Boards: Does One Size Fit All?
Jeffrey L. Coles
Arizona State University (ASU) - Finance Department
Naveen D. Daniel
Drexel University - Department of Finance
This paper re-examines (1) the relation between firm value and board structure and (2) the factors associated with cross-sectional variation in board structure. Conventional wisdom and existing empirical research suggest that firm value decreases as the size of the firm's board increases, and as the fraction of insiders on the board increases. In this paper, we argue that, contrary to conventional wisdom, some firms may benefit from having larger boards and greater fraction of insiders on the board.
Outside directors serve both to monitor top management and to advise the CEO on business strategy. The monitoring role of the board has been studied extensively and the general consensus is that smaller boards are more effective at monitoring. The argument is that smaller groups are more cohesive, more productive, and can monitor the firm more effectively whereas large groups are fraught with problems such as social loafing and higher co-ordination costs. The advisory role of the board, however, has received far less attention. Since one function of board members is to provide advice and counsel to the CEO, we hypothesize that firms that require more advice (more complex firms) will need larger boards. In particular, we hypothesize that larger firms, diversified firms, and firms that rely more on debt financing, will derive greater firm value from having larger boards.

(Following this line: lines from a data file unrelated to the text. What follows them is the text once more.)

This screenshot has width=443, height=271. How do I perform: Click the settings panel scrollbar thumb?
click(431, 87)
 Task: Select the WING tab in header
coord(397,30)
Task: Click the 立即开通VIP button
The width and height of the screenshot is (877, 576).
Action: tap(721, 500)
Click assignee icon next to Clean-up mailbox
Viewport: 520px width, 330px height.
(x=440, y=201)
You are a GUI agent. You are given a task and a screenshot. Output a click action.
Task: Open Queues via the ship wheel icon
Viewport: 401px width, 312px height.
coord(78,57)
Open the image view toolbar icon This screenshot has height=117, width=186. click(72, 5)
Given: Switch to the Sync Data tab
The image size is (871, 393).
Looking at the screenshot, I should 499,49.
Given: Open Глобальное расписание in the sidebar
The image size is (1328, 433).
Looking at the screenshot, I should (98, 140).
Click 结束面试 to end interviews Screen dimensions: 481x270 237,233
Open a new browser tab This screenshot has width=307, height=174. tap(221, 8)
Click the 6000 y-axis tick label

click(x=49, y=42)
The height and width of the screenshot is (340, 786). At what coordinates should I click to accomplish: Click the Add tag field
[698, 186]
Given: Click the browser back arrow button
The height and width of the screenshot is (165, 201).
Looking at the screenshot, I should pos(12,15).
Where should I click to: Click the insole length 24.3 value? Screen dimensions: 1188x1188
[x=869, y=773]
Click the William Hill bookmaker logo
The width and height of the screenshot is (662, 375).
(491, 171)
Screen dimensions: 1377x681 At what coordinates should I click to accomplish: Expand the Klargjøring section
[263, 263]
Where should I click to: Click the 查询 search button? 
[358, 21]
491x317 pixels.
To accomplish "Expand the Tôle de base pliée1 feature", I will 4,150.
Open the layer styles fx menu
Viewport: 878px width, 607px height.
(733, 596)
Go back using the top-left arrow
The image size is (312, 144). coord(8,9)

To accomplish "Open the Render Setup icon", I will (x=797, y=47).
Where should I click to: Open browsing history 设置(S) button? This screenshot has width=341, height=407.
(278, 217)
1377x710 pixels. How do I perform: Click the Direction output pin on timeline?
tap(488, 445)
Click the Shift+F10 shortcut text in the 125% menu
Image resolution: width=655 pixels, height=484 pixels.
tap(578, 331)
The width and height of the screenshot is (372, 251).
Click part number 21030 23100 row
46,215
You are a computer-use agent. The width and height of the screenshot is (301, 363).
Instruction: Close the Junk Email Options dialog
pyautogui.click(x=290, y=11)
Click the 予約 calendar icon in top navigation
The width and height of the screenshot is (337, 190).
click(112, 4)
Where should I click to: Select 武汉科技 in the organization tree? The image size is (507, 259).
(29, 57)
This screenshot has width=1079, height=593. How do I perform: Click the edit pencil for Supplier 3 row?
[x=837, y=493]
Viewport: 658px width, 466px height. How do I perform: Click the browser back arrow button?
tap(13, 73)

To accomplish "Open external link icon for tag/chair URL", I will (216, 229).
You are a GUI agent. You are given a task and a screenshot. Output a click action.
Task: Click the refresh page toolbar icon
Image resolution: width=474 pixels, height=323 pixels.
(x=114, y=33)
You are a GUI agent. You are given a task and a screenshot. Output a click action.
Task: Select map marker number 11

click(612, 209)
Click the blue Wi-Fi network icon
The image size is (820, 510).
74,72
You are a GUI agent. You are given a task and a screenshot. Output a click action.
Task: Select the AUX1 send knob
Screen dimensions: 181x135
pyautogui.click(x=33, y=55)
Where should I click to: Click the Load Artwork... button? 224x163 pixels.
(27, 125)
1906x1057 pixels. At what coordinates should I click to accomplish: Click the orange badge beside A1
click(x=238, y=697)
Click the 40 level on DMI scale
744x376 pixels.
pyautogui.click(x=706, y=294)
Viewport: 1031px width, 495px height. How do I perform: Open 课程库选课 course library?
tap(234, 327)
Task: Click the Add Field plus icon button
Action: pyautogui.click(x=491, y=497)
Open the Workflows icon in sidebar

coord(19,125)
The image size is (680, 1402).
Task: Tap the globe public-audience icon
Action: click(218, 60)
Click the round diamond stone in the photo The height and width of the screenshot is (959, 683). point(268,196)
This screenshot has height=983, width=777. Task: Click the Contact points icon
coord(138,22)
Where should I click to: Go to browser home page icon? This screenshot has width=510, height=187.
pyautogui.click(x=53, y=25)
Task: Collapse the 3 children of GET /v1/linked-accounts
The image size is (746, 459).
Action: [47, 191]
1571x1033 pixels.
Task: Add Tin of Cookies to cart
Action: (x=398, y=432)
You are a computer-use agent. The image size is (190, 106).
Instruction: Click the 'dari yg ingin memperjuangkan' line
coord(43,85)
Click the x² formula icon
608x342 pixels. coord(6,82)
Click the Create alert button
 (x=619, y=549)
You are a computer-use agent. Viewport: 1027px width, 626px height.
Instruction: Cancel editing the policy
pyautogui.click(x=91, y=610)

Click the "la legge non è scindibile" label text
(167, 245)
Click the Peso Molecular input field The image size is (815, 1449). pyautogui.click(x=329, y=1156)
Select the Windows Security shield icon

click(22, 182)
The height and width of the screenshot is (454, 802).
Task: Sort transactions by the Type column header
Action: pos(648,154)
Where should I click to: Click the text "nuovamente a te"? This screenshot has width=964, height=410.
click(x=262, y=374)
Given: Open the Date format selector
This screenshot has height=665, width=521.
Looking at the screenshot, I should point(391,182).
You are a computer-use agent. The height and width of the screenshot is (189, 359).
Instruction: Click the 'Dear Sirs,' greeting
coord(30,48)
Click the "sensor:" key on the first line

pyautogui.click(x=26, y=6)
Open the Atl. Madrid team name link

Similarly, certain kinds of firms might benefit from higher insider representation on the board. Inside directors possess more firm-specific knowledge. Thus we conjecture that firms for which the firm-specific knowledge of insiders is relatively important, such as R&D-intensive firms, may derive greater value from having higher fraction of insiders on the board.
Our findings are consistent with our hypotheses. For firms that have greater advising requirements, such as those that are large, diversified across industries, and rely more on debt financing, we find that Tobin's Q increases in board size. Furthermore, in firms for which the firm-specific knowledge of insiders is relatively important, such as R&D-intensive firms, Tobin's Q increases with the fraction of insiders on the board. Firms with high advising requirements have larger boards. Also, firms with high R&D have larger fraction of insiders on the board. These results challenge the notion that exchange listing requirements, mandates from institutional investors, and restrictions in the law, specifically those that limit board size and management representation on the board, necessarily enhance firm value.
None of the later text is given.